- WORK REQUEST -
Restate word for word every line from the one containing "Click the question number 1 badge" to the last line of the records below.

- MATERIAL SHOWN -

"""

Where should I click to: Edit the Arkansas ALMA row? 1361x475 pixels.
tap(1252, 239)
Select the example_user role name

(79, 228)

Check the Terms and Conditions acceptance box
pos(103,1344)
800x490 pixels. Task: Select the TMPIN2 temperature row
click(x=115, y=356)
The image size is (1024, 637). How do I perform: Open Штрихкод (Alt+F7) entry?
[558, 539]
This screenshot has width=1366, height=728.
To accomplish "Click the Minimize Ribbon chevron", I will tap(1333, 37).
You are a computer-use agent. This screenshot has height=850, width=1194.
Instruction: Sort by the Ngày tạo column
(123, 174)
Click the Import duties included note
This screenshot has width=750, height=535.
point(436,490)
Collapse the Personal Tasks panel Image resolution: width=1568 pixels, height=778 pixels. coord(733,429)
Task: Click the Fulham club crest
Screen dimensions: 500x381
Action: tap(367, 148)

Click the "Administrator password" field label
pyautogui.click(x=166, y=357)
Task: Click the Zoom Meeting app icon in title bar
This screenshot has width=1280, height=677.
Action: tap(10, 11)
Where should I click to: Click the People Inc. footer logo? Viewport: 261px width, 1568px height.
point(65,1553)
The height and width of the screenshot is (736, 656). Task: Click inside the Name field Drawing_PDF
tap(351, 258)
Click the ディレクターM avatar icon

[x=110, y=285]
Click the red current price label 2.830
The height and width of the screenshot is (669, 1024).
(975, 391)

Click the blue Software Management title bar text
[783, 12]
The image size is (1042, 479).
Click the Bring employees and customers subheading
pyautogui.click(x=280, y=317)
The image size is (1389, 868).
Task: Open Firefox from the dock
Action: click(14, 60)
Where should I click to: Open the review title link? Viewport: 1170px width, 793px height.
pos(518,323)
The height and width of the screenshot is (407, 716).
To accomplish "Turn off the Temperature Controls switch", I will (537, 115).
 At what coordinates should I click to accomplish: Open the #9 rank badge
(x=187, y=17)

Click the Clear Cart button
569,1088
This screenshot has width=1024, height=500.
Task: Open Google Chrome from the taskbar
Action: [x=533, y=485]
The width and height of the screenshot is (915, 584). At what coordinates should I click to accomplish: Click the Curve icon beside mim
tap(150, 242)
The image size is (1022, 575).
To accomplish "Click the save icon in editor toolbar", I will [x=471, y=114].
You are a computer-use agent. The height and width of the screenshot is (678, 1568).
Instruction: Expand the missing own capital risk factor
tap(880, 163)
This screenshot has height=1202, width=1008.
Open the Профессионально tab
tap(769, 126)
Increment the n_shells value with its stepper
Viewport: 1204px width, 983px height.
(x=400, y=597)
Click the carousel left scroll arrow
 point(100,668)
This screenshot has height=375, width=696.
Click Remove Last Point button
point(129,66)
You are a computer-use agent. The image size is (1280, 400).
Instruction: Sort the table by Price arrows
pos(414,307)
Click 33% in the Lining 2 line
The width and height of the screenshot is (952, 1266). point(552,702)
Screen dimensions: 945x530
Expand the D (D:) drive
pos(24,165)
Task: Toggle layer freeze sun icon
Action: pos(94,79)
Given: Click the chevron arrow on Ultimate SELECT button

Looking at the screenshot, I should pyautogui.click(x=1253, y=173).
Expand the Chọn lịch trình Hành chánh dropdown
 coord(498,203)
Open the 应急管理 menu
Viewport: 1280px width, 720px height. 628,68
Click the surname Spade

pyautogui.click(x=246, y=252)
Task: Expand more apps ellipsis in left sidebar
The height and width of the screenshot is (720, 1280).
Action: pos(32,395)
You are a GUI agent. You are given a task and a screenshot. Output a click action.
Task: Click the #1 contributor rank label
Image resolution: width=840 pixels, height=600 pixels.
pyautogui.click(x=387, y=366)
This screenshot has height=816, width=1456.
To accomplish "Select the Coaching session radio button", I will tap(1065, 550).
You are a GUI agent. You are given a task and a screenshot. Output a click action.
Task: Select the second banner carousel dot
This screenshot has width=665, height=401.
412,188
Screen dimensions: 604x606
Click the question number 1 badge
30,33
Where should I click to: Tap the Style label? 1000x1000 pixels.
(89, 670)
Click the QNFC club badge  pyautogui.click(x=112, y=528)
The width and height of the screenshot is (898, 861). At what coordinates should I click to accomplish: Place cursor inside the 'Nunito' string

"""

- RESPONSE AREA -
Click the question number 1 badge
30,33
Where should I click to: Tap the Style label? 1000x1000 pixels.
(89, 670)
Click the QNFC club badge  pyautogui.click(x=112, y=528)
The width and height of the screenshot is (898, 861). At what coordinates should I click to accomplish: Place cursor inside the 'Nunito' string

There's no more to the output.